*** Opening Text provided ***

Three young female aurochs were added to the wild horses in the wetland reserve today

2022 - 02 - 21

As of today, three young females of the bred-back aurochs graze in the wetland reserve on the banks of the River Luznice, southern Bohemia. Conservationists transferred them there from the former Milovice military area, near Prague, where herds of large ungulates have been helping save endangered flower and butterfly species since 2015.

The female aurochs complemented the herd of wild horses which has been occupying the wetland reserve on the banks of the River Luznice since 2020. “It is always a combination of various large ungulate species that achieves the best results. Each of them focuses on different types of vegetation, and the grazing of large ungulates then results in a rich and varied landscape. Whereas wild horses feed more on aggressive grass species, aurochs graze, to a fairly large extent, on some species of weeds or self-seeded bushes,” explained Dalibor Dostal of the European Wildlife conservation organisation, which has provided both the wild horses and aurochs for the wetland reserve on the Luznice banks.

Large herbivores will help with taking care of the landscape in these places. “Nowadays, when hard manual labour and the presence of people in the landscape are rapidly disappearing, the animals adapted to grazing in wet conditions can successfully replace the subsidised and expensive conservation management in the protected areas and prevent these valuable wetland sites from becoming overgrown with shrubs and monotonous vegetation,” explained Ladislav Rektoris, botanist and deputy director of the local Protected Landscape Area.

The wild horses that were provided by the European Wildlife conservation organisation are currently in ten reserves in Central Europe. In addition to conservation organisations, it is also private landowners, towns/cities and regions that establish them.
The reserve on the Luznice banks has got one primacy among them. “It is the first time that the wild core of the flood zone of a fairly large unregulated water course is grazed,” emphasised Miloslav Jirku of the Biology Centre of the Czech Academy of Sciences.

*** Closing Text provided ***
*** Opening Recorded information ***

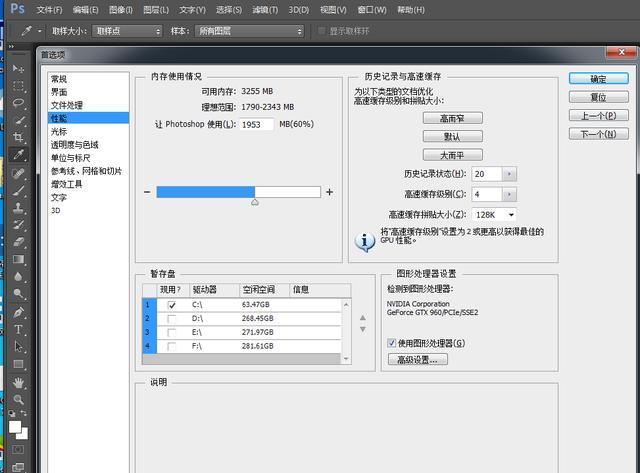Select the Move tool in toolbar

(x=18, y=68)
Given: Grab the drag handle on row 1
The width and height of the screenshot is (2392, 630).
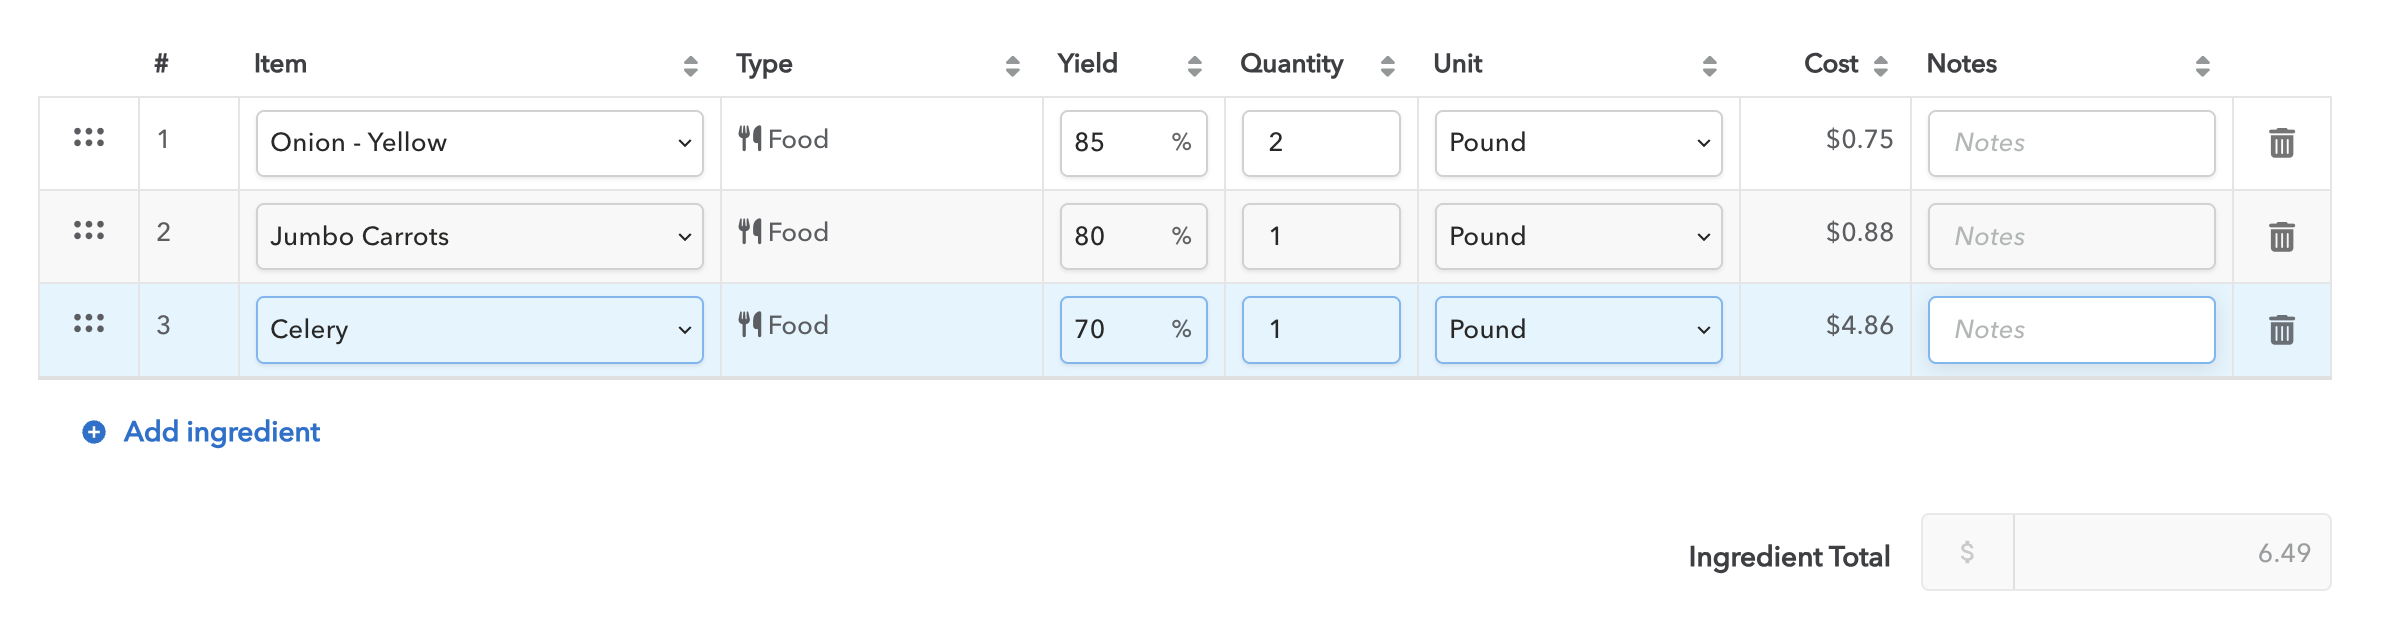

*** Closing Recorded information ***

■ **Exercises to complete**:
**A.** In the aurochs article above, make the paragraph that begins "Large herbivores will help" shorter, keeping its main facts.
**B.** Answer these from the aurochs article, one line each:
(i) From what place were the three female aurochs moved?
(ii) Since what year have wild horses occupied the reserve on the Luznice banks?
(iii) In how many Central European reserves are the wild horses from European Wildlife currently found?

■ **Solutions by task**:
**A.** Large herbivores will help care for the landscape here. Ladislav Rektoris, botanist and deputy director of the local Protected Landscape Area, said that with hard manual labor and people's presence in the landscape rapidly disappearing, animals adapted to grazing in wet conditions can replace subsidized, expensive conservation management in protected areas and keep these valuable wetlands from becoming overgrown with shrubs and monotonous vegetation.

**B.**
(i) The former Milovice military area, near Prague
(ii) 2020
(iii) Ten